Tuesday, October 14, 2008

I again ask for evidence: vote "No" on Proposition 300

Proposition 300 this year is the question of a pay raise for the legislature, referred to the voters by the Commission on Salaries for Elective State Officers. It's more modest than that proposed in 2006: a $6000 raise to $30,000 per year, as opposed to a $12,000 raise to $36,000 per year.

In the voter guide, the Arizona Advocacy Network recommends that we pass the measure so that the legislators don't have to come to rely on special interests to pay their keep. Baloney!--bribery is prosecutable and we can vote out of office those who offer legal quid pro quo. There is nevertheless something to be said for raising the salary: running for the legislature is currently unattractive to those of modest means who simply cannot abandon their jobs or businesses for a third of the year. I'd say that the low salary keeps class warriors out, but it doesn't: socialized medicine proponent Phil Lopes is an obvious example of that.

Perhaps if we raise the salary a bit, we can in the long term attract not only those of more modest means, but those of more modest attitudes. To take the financial hit being a legislator entails, one must value power more than the lost income. For "crusader" types, who see themselves as God's gift to Arizona--I'm thinking of Lopes, and Russel Pearce, too--the choice is clear. But this is mere speculation; I have no real-world reason to believe that the legislature will become less ideological at the margin were salaries to be raised.

Most arguments in favor of a "no" vote are stupid. The most common is simple disapproval of the current legislators: they don't "deserve" a raise. That's not what this question is about; the proper ballot line on which to show disapproval of a legislator is that corresponding to the legislative race. Similarly, Governor Napolitano's take, that the legislators shouldn't get raises because many other Arizonans aren't getting raises, is stupid. We don't determine wages and salaries by a toddler's concept of fairness (the "Daddy Model"), we determine it based on our guess as to what the extra money spent will get us.
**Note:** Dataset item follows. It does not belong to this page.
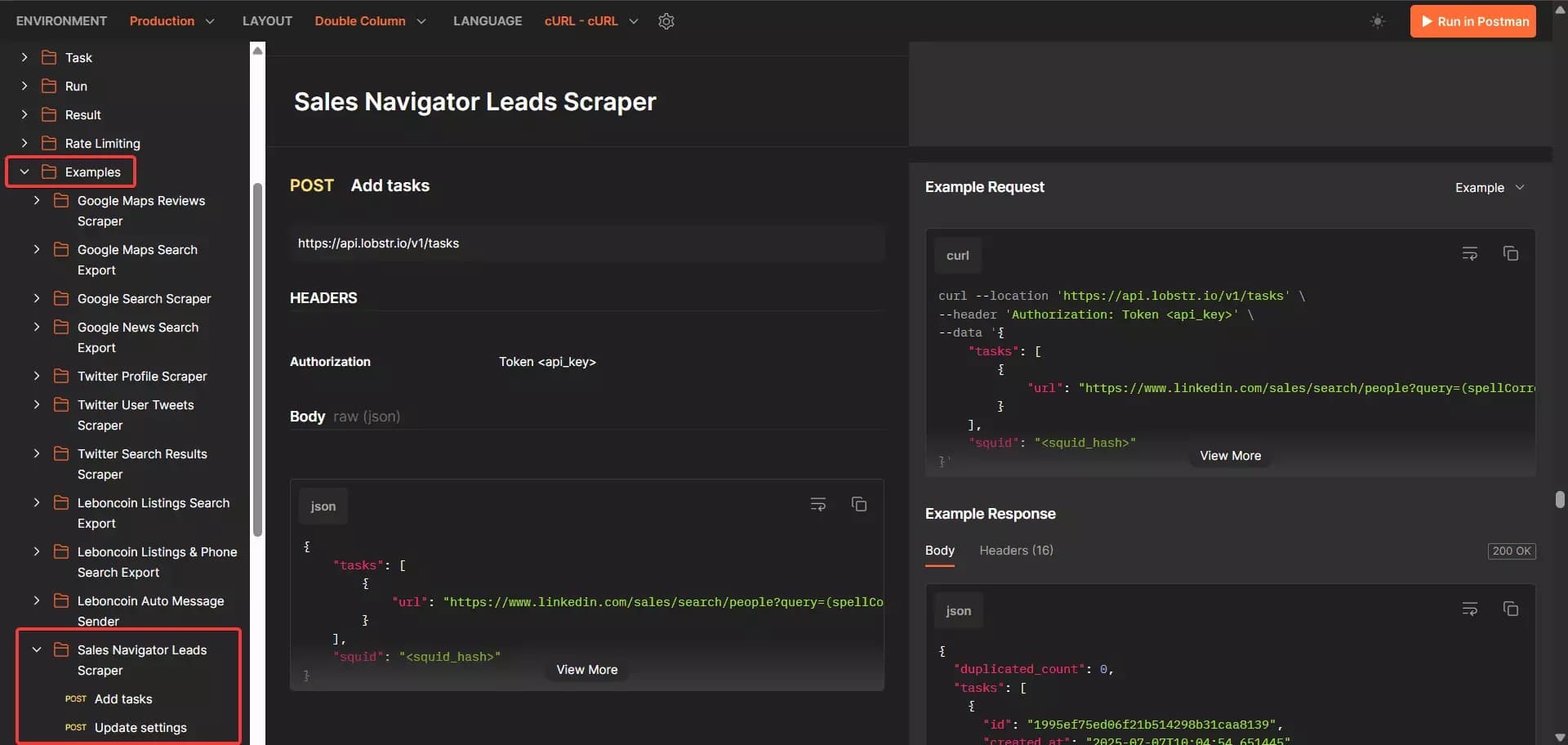Copy the Body raw json snippet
I've noted that libertarians of the vulgar sort are very uncomfortable with the idea that laws can change and dead set in their flighty utopianism against mechanisms to change the law: Libertarian Party candidate for US Congress Powell Gammill gives us an example of this in his piece in the voter guide (linked above). We get a daffy anarchist credo, followed by Ernest Hancock's insightless slogan ("Freedom's the answer; what's the question?"), followed by an assertion that the legislature ought simply pass a budget and go home. Nonsense!--the way Gammill puts it, the legislature oughtn't legislate, forget what's written in the AZ Constitution and forget the good of the people of the State!
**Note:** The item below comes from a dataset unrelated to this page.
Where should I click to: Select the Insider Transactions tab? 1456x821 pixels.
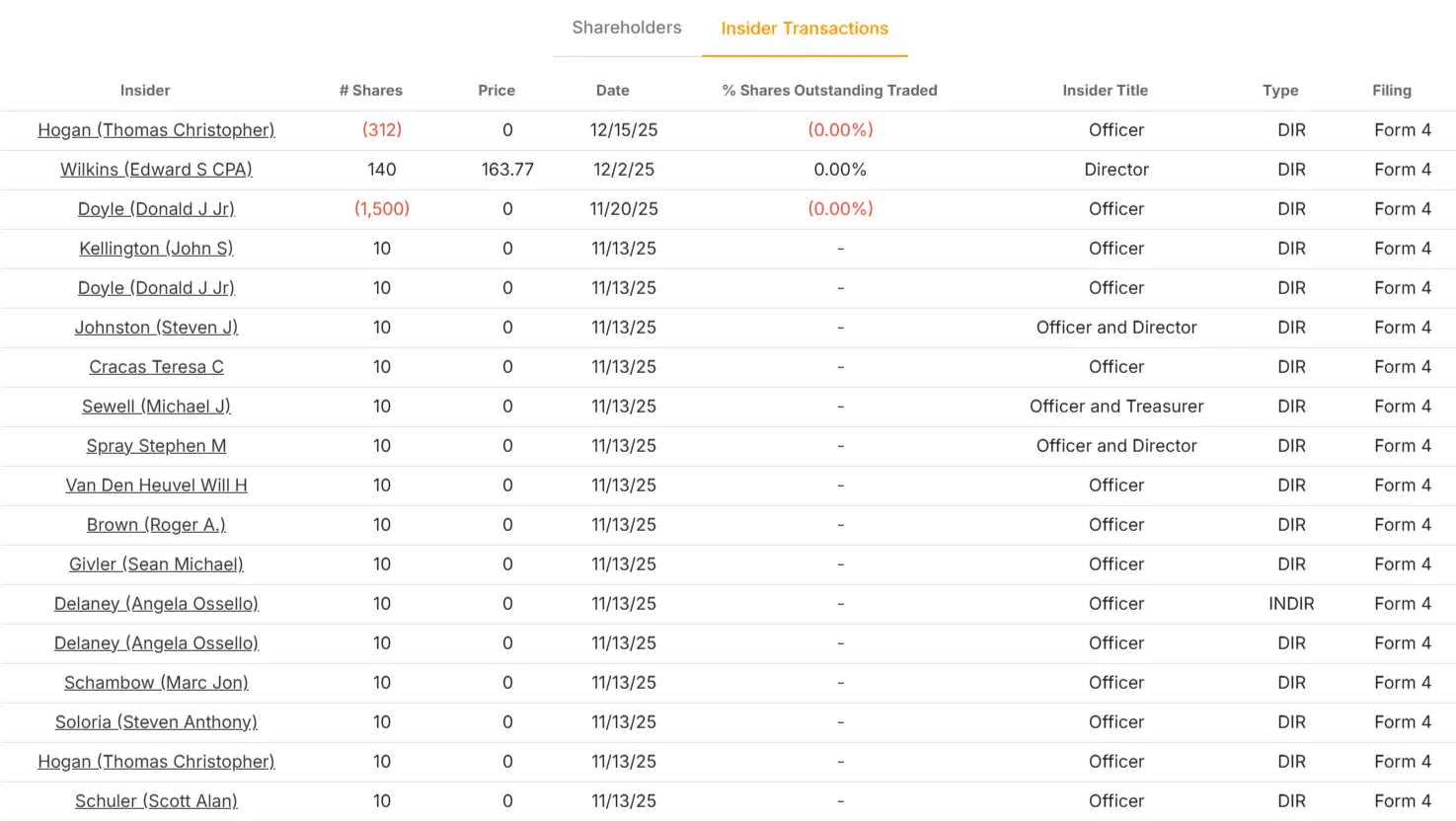tap(805, 29)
Shake the stupid out of it, and Gammill is nonetheless on to something. The Legislature doesn't go home when it should. It delays important business to spend time on nonsense. A raise might benefit us in the long run by attracting marginally better candidates, but we have no short-run evidence that a raise would do us good. As was the case with Tucson Prop 403, I want to see some signs that this is needed: the legislators prioritizing important matters and hurrying to get home to run their businesses or work their jobs and pay the bills. Say "No" to the raise again.